Flatten a dataset in TensorFlow

2019-07-07 21:16发布

问题:

I am trying to convert a dataset in TensorFlow to have several single-valued tensors. The dataset currently looks like this:

[12 43 64 34 45 2 13 54] [34 65 34 67 87 12 23 43] [23 53 23 1 5] ...

After the transformation it should look like this:

[12] [43] [64] [34] [45] [2] [13] [54] [34] [65] [34] [67] [87] [12] ...

My initial idea was using flat_map on the data set and then converting each tensor to a list of tensors using reshape and unstack:

output_labels = self.dataset.flat_map(convert_labels)

...

def convert_labels(tensor):
    id_list = tf.unstack(tf.reshape(tensor, [-1, 1]))
    return tf.data.Dataset.from_tensors(id_list)

However the shape of each tensor is only partially known (i.e. (?, 1)) which is why the unstack operation fails. Is there any way to still "concat" the different tensors without explicitly iterating over them?

回答1:

Your solution is very close, but Dataset.flat_map() takes a function that returns a tf.data.Dataset object, rather than a list of tensors.
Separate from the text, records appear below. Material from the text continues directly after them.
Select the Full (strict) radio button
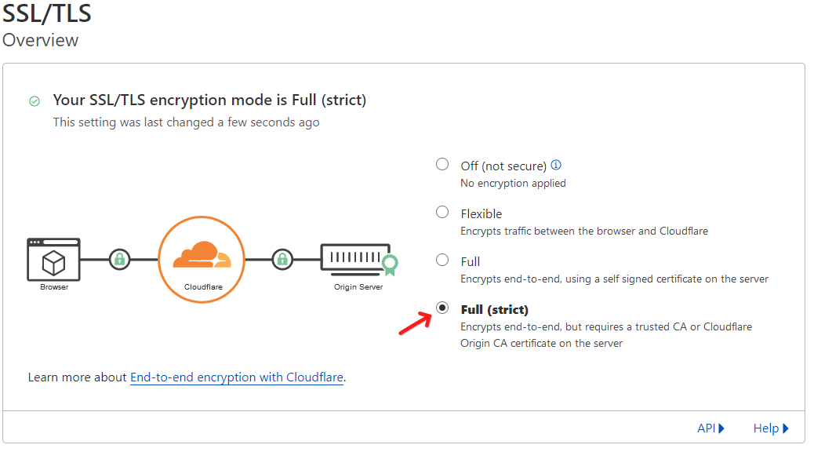 [x=442, y=308]
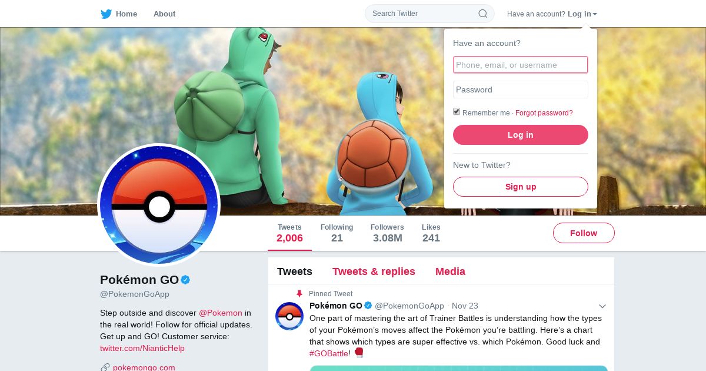Open the Pokémon GO profile avatar
706x371 pixels.
159,205
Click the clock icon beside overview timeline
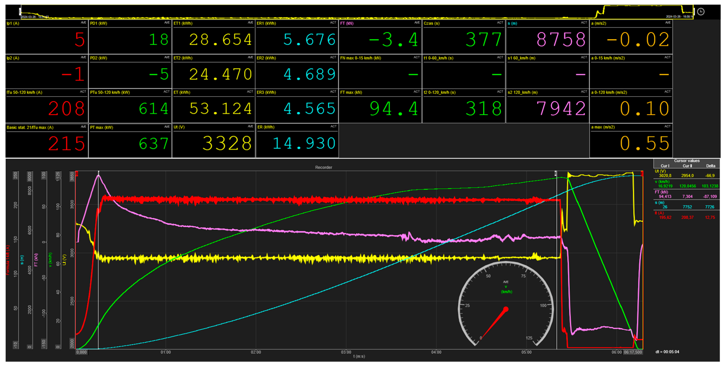Image resolution: width=725 pixels, height=369 pixels. tap(701, 12)
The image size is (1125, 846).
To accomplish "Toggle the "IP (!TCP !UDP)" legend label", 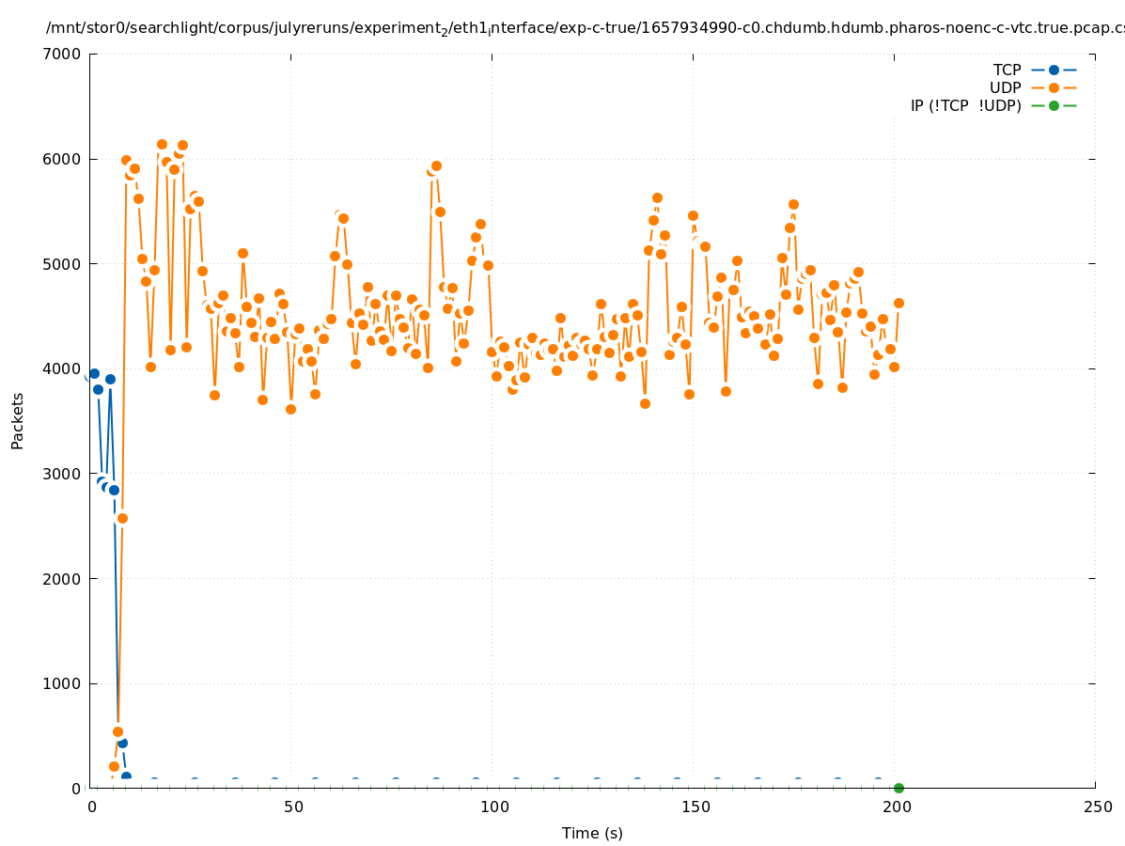I will tap(965, 105).
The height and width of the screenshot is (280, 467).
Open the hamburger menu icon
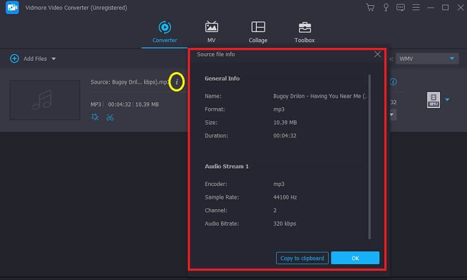416,8
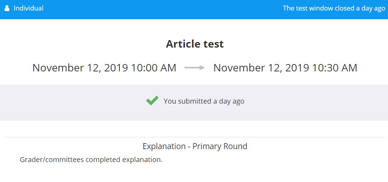The height and width of the screenshot is (182, 388).
Task: Click the end time November 12, 2019 10:30 AM
Action: tap(285, 68)
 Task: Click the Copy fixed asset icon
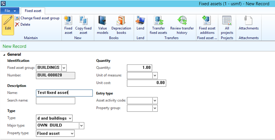click(x=83, y=21)
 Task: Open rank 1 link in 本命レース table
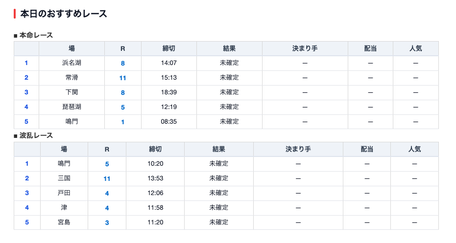pos(26,63)
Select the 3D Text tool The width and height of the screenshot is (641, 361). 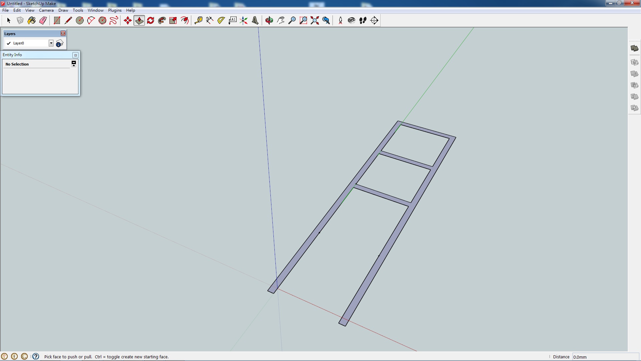point(255,20)
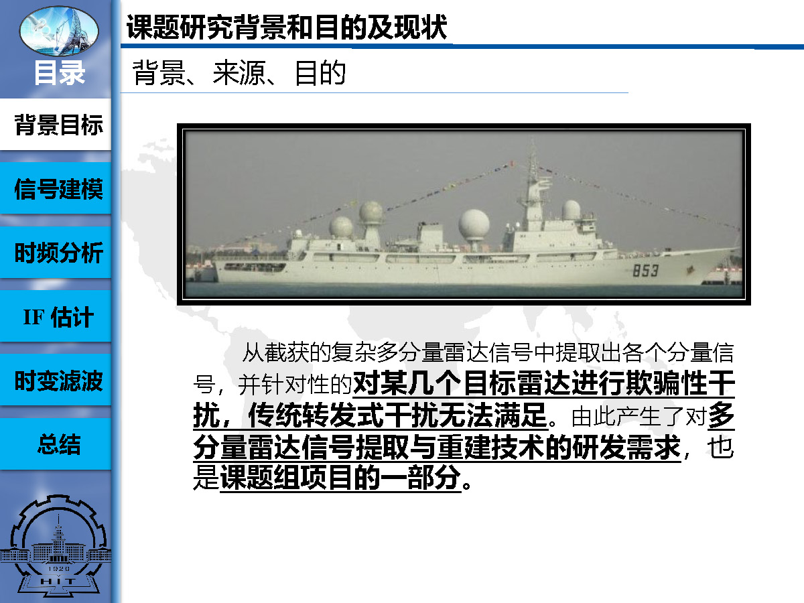Click the ship 853 photograph
The width and height of the screenshot is (804, 603).
click(x=464, y=214)
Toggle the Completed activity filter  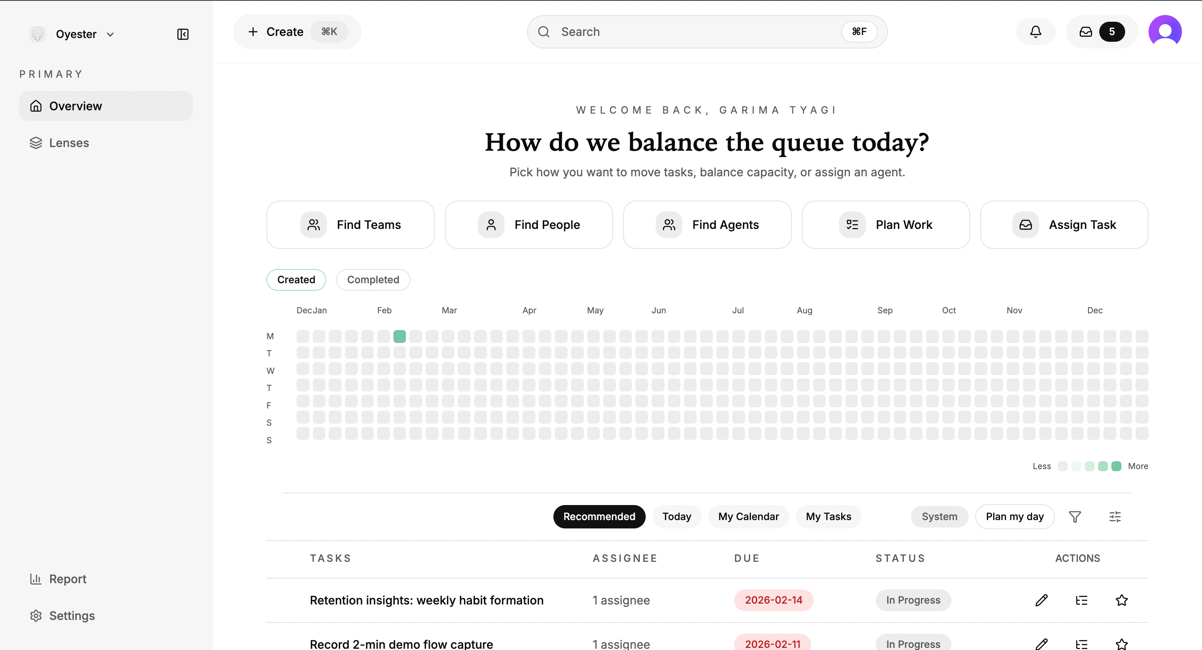373,280
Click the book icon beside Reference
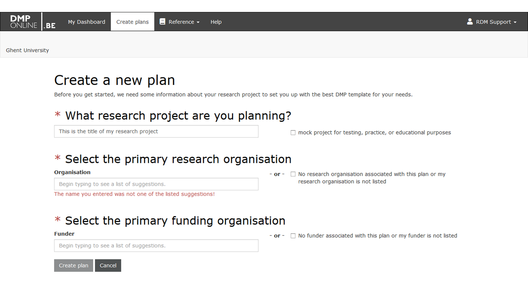This screenshot has height=297, width=528. click(x=163, y=22)
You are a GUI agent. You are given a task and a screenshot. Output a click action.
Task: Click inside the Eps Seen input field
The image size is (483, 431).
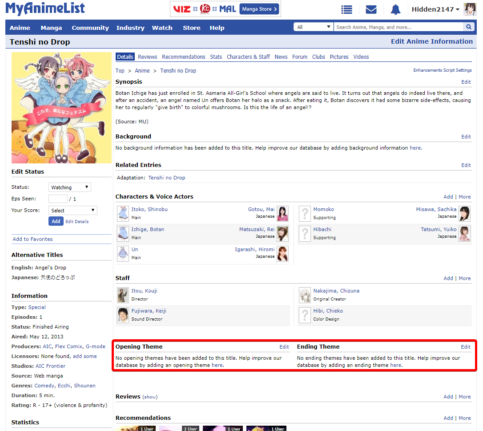pyautogui.click(x=58, y=199)

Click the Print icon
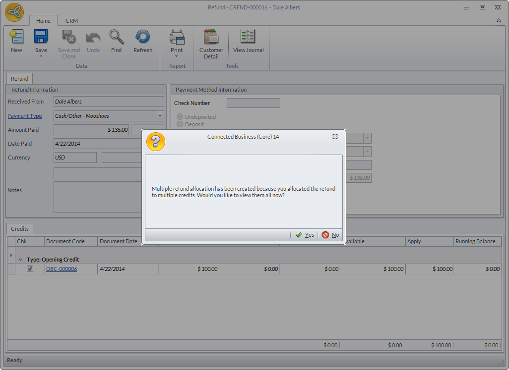click(177, 38)
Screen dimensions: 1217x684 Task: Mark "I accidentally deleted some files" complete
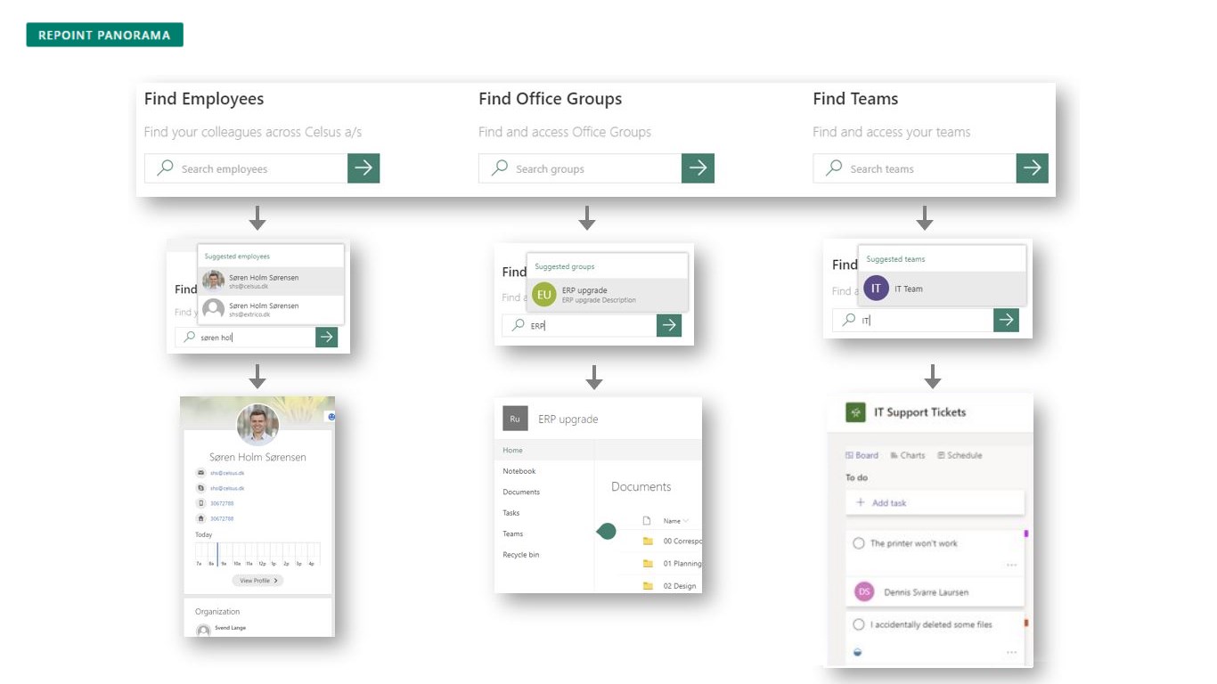point(859,624)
Fortunately, the Dataset.from_tensor_slices() method works for exactly your use case, because it can split a tensor into a variable number of elements:

output_labels = self.dataset.flat_map(tf.data.Dataset.from_tensor_slices)

Note that the tf.contrib.data.unbatch() transformation implements the same functionality, and has a slightly more efficient implementation in the current master branch of TensorFlow (will be included in the 1.9 release):

output_labels = self.dataset.apply(tf.contrib.data.unbatch())